• **Passage shown**:

>> Begin

U.S. Defense Secretary Mark Esper (front right), flanked by South Korean Defense Minister Jeong Kyeong-doo (center), arrives at the Defense Ministry in Seoul, South Korea, on Friday.
Jeon Heon-kyun
U.S. Defense Secretary Mark Esper (front right), flanked by South Korean Defense Minister Jeong Kyeong-doo (center), arrives at the Defense Ministry in Seoul, South Korea, on Friday.

Defense Secretary Mark Esper has wrapped up his first trip to Asia since assuming office last month, focusing on shoring up U.S. alliances in the region.

The U.S.-South Korea alliance "is ironclad & remains the linchpin of peace & security on the Korean Peninsula & in Northeast Asia," Esper said on Twitter, after meeting in the South Korean capital, Seoul, with Defense Minister Jeong Kyeong-doo.

Esper also met with President Moon Jae-in and Foreign Minister Kang Kyung-wha. The Pentagon chief did not brief reporters before departing Seoul on Friday afternoon.

Esper and Jeong "reaffirmed their commitments to supporting their diplomatic efforts for the complete denuclearization of the Korean Peninsula and the establishment of a lasting peace," according to a joint statement quoted by the Yonhap News Agency.

The agency also reported that Esper encouraged the country to participate in a security coalition in the Strait of Hormuz near Iran.

Esper's Asia tour comes as the U.S. alliance structure is under pressure from internal divisions and major external powers such as Russia and China. The trip also signaled a possible shift in the military balance in the region, when Esper publicly called for the U.S. to deploy land-based, intermediate-range missiles in Asia.

Jeong acknowledged to Esper that a snowballing trade fight between Japan and South Korea was undermining security cooperation among those countries and the U.S., a three-party alliance at the center of the Asian security structure the U.S. built in the aftermath of World War II.

Seoul is considering pulling out of a 2016 intelligence-sharing agreement with Japan, following Tokyo's decision to downgrade trade ties and impose export restrictions on South Korea.

Another rift within the alliance stems from the Trump administration's quest to get Seoul to shoulder more of the financial burden of basing U.S. troops in South Korea. President Trump tweeted ahead of Esper's visit that Seoul had agreed to pay more and negotiations had begun. The South Korean government said the talks had in fact not yet started. It is not clear whether Esper raised the issue with his hosts.

Externally, the alliance is under pressure from North Korea, which has launched salvos of short-range missiles, partly in protest against U.S.-South Korean joint military exercises that began this month — even though Seoul and Washington scaled down the drills to avoid offending the North Korean government.

Russia and China also appear to be probing the alliance for potential weak spots. Their joint overflight late last month of islands claimed by both South Korea and Japan was unprecedented and prompted South Korea to fire warning shots at a Russian military plane.

Notably absent in Seoul was discussion of the issue of a U.S. deployment of land-based, intermediate-range missiles to Asia, which has sparked debate across the region.

Speaking en route to Australia last week, Esper said he would like to see the missiles deployed in a matter of months, although he admitted it might take longer.

The remarks came a day after the U.S. withdrew from a treaty banning the use of certain missiles. The U.S. says Russia was violating the Intermediate-Range Nuclear Forces Treaty, signed by the U.S. and the Soviet Union in 1988. Moscow denies violating the pact.

>> End

• **Requests**:
A) According to the article on Esper's Asia trip, in what year was the intelligence-sharing agreement with Japan that Seoul is considering leaving signed?
B) Repeat the portion of the article on Esper's Asia trip between "Jeon Heon-kyun" and "Minister Jeong Kyeong-doo.", inclusive, word for word.

• **Information shown**:
>> Begin

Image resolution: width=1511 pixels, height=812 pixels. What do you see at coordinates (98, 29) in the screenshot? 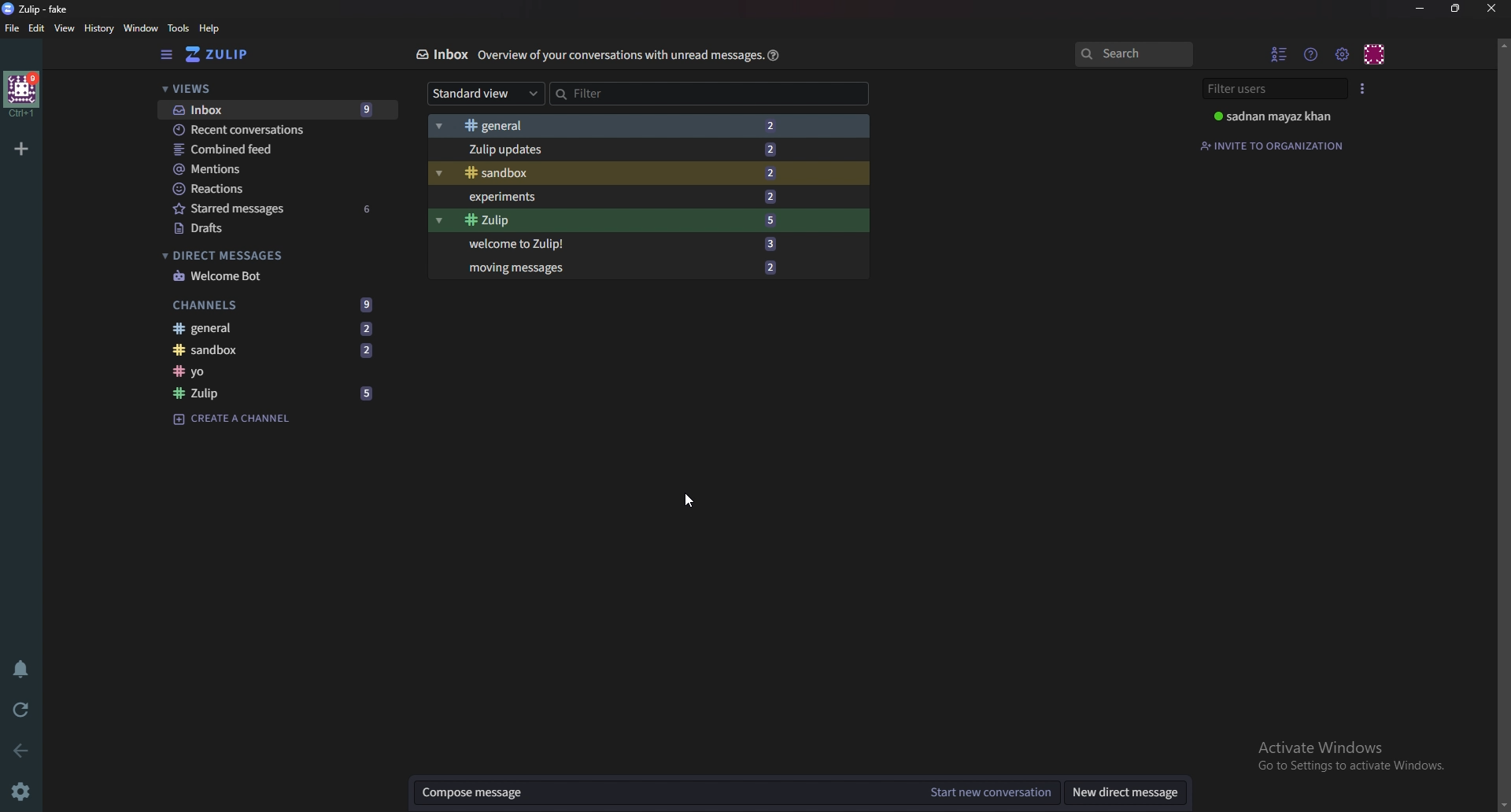
I see `History` at bounding box center [98, 29].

>> End

• **Problem solutions**:
A) 2016

B)
Jeon Heon-kyun
U.S. Defense Secretary Mark Esper (front right), flanked by South Korean Defense Minister Jeong Kyeong-doo (center), arrives at the Defense Ministry in Seoul, South Korea, on Friday.

Defense Secretary Mark Esper has wrapped up his first trip to Asia since assuming office last month, focusing on shoring up U.S. alliances in the region.

The U.S.-South Korea alliance "is ironclad & remains the linchpin of peace & security on the Korean Peninsula & in Northeast Asia," Esper said on Twitter, after meeting in the South Korean capital, Seoul, with Defense Minister Jeong Kyeong-doo.